* [Work to be completed]
In the thread on self-hosting versus the cloud, what did the rented Hetzner machine come with already enabled?

* [Text]

* BEGIN *

> you're going to have multiple outages
us: 0, aws: 1. Looking good so far ;)
> AND incur more cross-internet costs
hetzner have no bandwidth traffic limit (only speed) on the machine, we can go nuts.
I understand you point wrt the cloud, but I spend as much time debugging/building a cloud deployment (atlas :eyes: ) as I do a self-hosted solution. Aws gives you all the tools to build a super reliable data store, but many people just chuck something on us-east-1 and go. There's you single point of failure.
Given we're constructing a many-node decentralised system, self-hosted actually makes more sense for us because we've already had to become familiar enough to create a many-node system for our primary product.
When/if we have a situation where we need high data availability I would strongly consider the cloud, but in the situations where you can deal with a bit of downtime you're massively saving over cloud offerings.
We'll post a 6-month and 1-year follow-up to update the scoreboard above
> many people just chuck something on us-east-1 and go
Even dropping something on a single EC2 node in us-east-1 (or at Google Cloud) is going to be more reliable over time than a single dedicated machine elsewhere.
This is because they run with a layer that will e.g. live migrate your running apps in case of hardware failures.
The failure modes of dedicated are quite different than those of the modern hyperscaler clouds.
It's not an apples-to-apples comparison, because EC2 and Google Cloud have ephemeral disk - persistent disk is an add-on, which is implemented with a complex and frequently changing distributed storage system
On the other hand, a Hetzner machine I just rented came with Linux software RAID enabled (md devices in the kernel)
---
I'm not aware of any comparisons, but I'd like to see see some
It's not straightforward, and it's not obvious the cloud is more reliable
The cloud introduces many other single points of failure, by virtue of being more complex
e.g. human administration failure, with the Unisuper incident
Of course, dedicated hardware could have a similar type of failure, but I think the simplicity means there is less variety in the errors.

* END *

* [Given information]
* BEGIN *

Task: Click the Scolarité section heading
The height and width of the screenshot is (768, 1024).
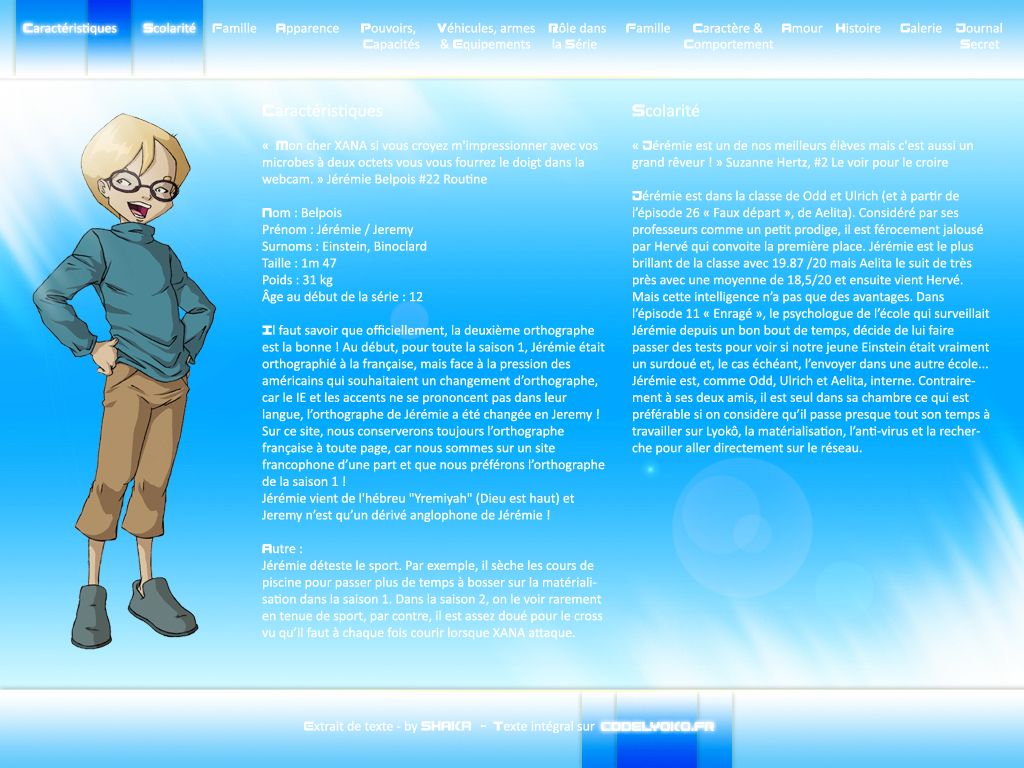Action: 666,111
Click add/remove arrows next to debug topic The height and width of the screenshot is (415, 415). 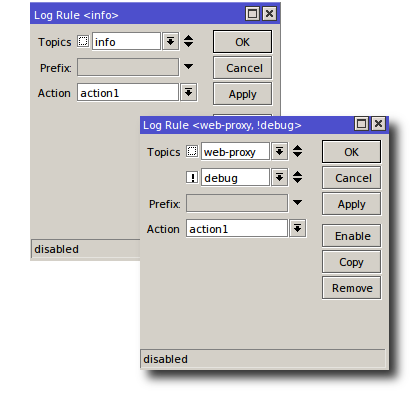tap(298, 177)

* END *

* [Task response]
Linux software RAID (md devices in the kernel).